Records from a dataset:
_ _ _ _ _ _ _
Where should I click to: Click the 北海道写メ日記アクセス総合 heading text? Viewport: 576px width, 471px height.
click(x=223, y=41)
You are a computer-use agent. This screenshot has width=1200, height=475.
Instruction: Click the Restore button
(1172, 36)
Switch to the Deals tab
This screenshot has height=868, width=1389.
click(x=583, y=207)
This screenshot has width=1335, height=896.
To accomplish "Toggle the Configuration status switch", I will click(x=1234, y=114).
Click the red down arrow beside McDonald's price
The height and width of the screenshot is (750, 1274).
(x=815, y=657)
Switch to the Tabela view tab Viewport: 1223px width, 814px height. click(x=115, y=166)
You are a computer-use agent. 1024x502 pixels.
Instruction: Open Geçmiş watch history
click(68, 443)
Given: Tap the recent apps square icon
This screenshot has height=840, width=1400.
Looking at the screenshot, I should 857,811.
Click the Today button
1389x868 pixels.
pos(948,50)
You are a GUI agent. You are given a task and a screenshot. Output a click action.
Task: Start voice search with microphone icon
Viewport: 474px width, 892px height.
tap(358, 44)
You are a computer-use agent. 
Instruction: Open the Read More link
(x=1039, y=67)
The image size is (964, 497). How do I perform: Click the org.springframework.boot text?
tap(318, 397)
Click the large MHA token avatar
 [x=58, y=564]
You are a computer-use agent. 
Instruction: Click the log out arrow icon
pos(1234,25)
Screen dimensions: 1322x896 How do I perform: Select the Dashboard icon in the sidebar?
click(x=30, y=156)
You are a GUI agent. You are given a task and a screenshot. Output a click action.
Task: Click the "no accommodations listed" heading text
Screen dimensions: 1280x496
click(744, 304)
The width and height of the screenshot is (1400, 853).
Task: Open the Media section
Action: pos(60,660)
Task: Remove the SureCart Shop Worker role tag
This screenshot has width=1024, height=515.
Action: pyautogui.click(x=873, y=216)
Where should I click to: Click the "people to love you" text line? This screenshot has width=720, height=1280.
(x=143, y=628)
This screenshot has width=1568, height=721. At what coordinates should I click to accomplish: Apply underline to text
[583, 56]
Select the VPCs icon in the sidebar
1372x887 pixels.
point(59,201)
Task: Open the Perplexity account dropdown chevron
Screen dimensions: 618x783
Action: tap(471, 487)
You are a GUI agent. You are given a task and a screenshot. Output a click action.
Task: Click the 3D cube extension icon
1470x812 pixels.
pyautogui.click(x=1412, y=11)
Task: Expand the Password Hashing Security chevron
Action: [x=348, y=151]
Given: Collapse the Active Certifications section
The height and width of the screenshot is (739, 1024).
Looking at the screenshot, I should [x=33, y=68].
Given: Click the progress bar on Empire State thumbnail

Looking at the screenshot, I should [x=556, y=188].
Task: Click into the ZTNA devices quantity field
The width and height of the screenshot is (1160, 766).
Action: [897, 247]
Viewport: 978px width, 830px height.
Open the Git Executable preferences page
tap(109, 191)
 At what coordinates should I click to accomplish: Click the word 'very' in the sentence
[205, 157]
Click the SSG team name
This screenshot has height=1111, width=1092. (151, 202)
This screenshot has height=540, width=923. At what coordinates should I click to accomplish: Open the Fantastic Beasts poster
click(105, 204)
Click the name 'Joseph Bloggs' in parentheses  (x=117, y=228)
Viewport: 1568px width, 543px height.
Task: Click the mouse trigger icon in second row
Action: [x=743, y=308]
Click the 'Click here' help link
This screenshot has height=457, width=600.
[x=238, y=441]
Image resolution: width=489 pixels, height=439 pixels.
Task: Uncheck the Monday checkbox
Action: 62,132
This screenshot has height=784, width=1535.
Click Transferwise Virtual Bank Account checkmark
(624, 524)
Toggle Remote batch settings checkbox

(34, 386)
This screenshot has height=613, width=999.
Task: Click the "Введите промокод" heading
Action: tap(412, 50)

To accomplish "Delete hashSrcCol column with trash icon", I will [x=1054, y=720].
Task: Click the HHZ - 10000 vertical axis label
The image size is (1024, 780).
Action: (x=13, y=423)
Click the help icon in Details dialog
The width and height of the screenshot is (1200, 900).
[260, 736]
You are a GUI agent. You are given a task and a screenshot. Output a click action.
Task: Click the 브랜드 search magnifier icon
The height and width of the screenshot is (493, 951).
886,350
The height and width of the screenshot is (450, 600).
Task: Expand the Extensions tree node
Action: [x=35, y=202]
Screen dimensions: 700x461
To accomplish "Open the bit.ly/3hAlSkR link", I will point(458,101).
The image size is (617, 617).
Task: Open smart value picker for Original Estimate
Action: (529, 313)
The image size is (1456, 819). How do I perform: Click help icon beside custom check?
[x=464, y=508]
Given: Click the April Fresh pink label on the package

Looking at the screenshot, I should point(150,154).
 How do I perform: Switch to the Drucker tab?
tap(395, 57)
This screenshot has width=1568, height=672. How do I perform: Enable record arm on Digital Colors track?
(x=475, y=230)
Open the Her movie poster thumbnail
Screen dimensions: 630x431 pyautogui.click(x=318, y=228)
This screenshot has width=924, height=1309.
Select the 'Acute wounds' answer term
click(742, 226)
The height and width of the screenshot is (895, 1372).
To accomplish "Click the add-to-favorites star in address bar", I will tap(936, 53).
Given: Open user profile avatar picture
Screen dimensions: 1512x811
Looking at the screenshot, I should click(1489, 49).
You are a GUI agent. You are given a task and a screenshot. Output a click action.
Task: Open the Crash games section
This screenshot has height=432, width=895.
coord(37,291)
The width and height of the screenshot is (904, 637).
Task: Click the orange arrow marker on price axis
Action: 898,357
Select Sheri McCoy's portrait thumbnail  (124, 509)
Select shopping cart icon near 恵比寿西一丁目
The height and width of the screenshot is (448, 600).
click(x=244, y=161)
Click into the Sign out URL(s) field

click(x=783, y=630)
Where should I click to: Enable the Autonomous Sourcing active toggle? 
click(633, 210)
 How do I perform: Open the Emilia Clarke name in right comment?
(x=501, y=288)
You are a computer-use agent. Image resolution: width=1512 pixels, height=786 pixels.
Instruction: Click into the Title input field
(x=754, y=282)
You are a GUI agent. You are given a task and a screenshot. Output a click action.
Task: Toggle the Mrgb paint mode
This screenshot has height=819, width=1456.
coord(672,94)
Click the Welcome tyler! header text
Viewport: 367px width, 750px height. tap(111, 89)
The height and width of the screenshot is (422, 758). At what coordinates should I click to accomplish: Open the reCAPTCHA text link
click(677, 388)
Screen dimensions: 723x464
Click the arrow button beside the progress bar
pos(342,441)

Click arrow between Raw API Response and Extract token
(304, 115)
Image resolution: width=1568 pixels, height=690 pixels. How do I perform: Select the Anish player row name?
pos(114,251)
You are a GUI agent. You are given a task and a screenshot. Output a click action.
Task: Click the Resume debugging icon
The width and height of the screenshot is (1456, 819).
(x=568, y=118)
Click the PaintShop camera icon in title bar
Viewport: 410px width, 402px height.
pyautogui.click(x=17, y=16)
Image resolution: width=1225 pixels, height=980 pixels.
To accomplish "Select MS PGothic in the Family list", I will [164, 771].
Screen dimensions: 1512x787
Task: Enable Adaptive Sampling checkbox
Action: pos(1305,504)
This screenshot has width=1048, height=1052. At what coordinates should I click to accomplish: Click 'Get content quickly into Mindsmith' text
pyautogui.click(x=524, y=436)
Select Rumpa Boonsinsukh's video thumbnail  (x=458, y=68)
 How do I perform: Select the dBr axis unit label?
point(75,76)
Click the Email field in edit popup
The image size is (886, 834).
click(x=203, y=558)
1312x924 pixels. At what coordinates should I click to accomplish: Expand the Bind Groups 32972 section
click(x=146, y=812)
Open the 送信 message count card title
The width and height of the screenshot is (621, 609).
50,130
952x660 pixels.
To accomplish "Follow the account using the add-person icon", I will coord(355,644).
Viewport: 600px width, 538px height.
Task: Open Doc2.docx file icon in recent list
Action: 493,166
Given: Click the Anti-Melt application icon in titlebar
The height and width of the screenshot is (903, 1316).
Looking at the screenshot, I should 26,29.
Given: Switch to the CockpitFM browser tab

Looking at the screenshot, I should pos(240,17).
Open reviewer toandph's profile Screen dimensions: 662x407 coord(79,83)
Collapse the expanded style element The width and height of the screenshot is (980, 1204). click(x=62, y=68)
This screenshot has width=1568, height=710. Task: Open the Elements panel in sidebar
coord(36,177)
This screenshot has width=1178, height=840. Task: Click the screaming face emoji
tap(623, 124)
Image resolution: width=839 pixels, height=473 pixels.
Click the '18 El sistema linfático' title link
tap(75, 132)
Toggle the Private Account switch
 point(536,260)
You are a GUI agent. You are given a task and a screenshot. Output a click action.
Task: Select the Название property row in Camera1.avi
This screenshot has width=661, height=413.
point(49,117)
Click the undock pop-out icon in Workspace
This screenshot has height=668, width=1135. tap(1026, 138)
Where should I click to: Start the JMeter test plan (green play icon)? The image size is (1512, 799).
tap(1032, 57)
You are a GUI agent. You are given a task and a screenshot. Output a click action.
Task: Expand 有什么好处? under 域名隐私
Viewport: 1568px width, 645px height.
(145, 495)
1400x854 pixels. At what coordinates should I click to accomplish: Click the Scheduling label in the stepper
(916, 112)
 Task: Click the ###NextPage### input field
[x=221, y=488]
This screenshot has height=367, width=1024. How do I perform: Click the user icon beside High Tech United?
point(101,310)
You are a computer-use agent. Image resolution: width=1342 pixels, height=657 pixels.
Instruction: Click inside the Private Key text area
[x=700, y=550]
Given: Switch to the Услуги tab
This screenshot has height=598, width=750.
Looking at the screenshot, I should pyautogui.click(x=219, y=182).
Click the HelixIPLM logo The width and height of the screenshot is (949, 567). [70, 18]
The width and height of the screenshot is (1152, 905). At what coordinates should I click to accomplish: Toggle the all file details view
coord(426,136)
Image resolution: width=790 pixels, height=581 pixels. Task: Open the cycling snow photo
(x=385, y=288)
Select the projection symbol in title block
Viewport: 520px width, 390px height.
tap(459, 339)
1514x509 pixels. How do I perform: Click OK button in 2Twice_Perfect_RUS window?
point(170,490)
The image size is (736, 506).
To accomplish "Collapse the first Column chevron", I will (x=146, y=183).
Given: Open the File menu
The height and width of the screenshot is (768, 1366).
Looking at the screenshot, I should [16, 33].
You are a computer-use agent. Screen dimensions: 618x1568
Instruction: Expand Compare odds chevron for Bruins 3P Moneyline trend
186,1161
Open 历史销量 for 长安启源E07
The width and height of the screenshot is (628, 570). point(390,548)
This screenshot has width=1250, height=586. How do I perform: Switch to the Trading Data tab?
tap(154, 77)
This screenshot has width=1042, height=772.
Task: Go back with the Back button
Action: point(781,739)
_ _ _ _ _ _ _
Reproduce everything in the listing from the line containing "Given: Click the Anti-Melt" down to the line containing "Looking at the screenshot, I should pos(240,17).", both of those lines included.

Given: Click the Anti-Melt application icon in titlebar
The height and width of the screenshot is (903, 1316).
Looking at the screenshot, I should 26,29.
Given: Switch to the CockpitFM browser tab

Looking at the screenshot, I should pos(240,17).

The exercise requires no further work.